Report each line from the data below that holds the word "pixels".

→ Data to use
· · · ·

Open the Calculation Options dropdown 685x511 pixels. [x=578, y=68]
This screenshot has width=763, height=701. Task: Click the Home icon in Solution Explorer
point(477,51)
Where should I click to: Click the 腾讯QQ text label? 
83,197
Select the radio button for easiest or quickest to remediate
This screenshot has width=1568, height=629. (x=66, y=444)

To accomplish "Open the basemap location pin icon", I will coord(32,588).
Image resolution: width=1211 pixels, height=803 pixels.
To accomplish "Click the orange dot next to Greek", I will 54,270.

· · · ·

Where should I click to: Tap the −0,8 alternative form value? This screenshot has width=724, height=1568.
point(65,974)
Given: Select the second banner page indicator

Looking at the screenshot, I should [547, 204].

· · · ·

→ Finished exercise
Open the Calculation Options dropdown 685x511 pixels. [x=578, y=68]
Image resolution: width=1211 pixels, height=803 pixels.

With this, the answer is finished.